Warum geschlossene Modelle oft sparsamer sind
Laut Studie optimieren Anbieter geschlossener Modelle aktiv auf Effizienz: Sie komprimieren oder zusammenfassen interne Denkspuren, anstatt vollständige Chain‑of‑Thoughts auszugeben. Dadurch sinkt der abgerechnete Token‑Fußabdruck. Bei offenen Modellen zeigt sich dagegen teils der Trend, mehr Tokens für „besseres Reasoning“ zuzulassen – mit Kostenfolgen.
Konsequenzen für Unternehmen: Von Preis pro Token zu Preis pro gelöster Aufgabe
Viele Teams vergleichen Modelle nach Genauigkeit und Listenpreis pro Token – und übersehen die Gesamtkosten pro Workload. Die Studie legt nahe: Entscheidend ist der „Preis pro gelöster Aufgabe“ (Cost‑per‑Solve). Konkrete Schritte: - Messen Sie Token‑Metriken: Tokens pro Anfrage, Tokens bis zur korrekten Antwort, Kosten pro erledigtem Ticket/Query. - Prompt‑Disziplin: Klare Anweisungen („kurz und präzise antworten“), Begrenzungen (max_tokens), Chain‑of‑Thought nur bei Bedarf, keine „bitte laut denken“-Prompts für triviale Fragen. - Modell‑Routing: Ein Router schickt einfache Wissensfragen an kleine/effiziente Modelle, komplexe Reasoning‑Fälle an spezialisierte LRMs. - Guardrails für Effizienz: Zeit‑/Token‑Budgets, früher Abbruch bei offenkundig einfacher Frage, Antwort‑Zusammenfassung aktivieren. - Architektur‑Hebel: Retrieval zur Kontextreduktion, Caching häufiger Antworten, Antwort‑Deduplizierung. - Realitätsnahe Benchmarks: Testen Sie auf Ihren eigenen Aufgaben mit A/B‑Vergleichen von Qualität UND Kosten.
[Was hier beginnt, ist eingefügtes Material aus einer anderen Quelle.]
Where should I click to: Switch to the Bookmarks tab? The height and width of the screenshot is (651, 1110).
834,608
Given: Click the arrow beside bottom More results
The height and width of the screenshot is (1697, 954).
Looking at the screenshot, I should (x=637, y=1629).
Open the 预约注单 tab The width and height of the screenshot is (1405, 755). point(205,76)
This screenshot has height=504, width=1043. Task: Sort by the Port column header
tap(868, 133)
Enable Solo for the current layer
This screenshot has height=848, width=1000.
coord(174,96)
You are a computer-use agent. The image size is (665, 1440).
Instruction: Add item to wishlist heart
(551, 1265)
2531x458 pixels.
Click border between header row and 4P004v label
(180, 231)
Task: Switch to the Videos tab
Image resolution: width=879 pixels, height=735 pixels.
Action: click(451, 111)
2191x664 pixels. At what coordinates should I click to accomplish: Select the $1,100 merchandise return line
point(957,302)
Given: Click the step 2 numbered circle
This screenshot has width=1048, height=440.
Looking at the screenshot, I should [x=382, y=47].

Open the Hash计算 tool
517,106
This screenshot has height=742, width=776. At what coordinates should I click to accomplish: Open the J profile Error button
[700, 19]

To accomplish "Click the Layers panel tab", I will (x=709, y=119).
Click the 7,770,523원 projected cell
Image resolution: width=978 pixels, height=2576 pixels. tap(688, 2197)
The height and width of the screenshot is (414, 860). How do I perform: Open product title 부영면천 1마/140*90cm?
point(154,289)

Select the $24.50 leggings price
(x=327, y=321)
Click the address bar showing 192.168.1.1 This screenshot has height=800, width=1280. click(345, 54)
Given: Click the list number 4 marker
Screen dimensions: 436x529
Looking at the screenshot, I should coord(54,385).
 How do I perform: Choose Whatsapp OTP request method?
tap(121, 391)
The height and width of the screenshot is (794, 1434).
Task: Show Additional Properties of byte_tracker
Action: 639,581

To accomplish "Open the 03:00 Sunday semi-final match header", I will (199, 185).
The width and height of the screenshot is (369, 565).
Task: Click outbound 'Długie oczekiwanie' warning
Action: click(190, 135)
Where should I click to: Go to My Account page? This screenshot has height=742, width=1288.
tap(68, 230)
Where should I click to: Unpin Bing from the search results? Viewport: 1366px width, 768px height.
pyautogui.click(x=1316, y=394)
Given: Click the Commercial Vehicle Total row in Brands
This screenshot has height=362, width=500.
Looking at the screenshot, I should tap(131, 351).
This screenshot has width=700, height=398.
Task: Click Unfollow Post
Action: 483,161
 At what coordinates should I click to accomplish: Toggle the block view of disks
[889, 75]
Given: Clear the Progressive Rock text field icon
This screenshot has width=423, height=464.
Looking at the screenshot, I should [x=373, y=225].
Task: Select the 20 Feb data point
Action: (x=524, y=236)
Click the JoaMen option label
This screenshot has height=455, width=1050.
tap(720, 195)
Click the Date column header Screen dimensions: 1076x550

Blick nach vorn: Effizienz wird zur neuen Benchmark
Die Autoren plädieren dafür, Token‑Effizienz gleichrangig mit Genauigkeit zu optimieren. Dichtere, komprimierte Denkspuren („densified CoT“) könnten Kontext effizienter nutzen und Qualitätsabfälle bei langen Reasoning‑Ketten ausgleichen. Mit OpenAIs gpt‑oss als effizienter, offener Referenz und dem frei verfügbaren Evaluierungs‑Repo der Studie (Code & Daten) hat die Community greifbare Anhaltspunkte, um Open‑Source‑Modelle nachzuziehen. Unterm Strich: In einer Welt, in der jeder Token zählt, gewinnt nicht zwingend die „schlauste“, sondern die effizienteste KI.